*** Records for the task Section Begins ***

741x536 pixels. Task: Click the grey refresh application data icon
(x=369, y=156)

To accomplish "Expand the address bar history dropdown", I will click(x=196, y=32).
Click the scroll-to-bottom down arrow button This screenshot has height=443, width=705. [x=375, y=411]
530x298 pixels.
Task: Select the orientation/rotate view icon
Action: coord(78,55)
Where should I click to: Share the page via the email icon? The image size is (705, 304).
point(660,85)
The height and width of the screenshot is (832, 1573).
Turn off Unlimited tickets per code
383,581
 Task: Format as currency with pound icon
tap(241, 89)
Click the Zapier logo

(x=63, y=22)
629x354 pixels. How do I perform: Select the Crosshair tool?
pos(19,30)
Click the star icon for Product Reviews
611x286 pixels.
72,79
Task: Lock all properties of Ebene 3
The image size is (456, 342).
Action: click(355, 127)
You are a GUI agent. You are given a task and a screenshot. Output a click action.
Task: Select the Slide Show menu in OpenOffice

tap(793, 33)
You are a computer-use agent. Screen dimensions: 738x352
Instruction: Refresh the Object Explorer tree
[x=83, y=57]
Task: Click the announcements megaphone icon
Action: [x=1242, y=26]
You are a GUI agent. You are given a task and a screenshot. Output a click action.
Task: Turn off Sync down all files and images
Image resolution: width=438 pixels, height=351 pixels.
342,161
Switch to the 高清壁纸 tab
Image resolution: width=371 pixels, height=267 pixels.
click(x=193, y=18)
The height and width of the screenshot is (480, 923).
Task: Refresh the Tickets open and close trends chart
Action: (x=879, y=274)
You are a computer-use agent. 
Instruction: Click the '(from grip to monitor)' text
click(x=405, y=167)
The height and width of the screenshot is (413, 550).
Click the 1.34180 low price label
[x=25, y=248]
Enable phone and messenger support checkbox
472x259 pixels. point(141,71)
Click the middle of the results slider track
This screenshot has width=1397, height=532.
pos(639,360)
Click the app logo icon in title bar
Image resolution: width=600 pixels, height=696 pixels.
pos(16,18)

*** Records for the task Section Ends ***

**Task instructions**
Check every line above for the word "computer" and copy those that have it.

**Answer to the exercise**
You are a computer-use agent. Screen dimensions: 738x352
You are a computer-use agent. 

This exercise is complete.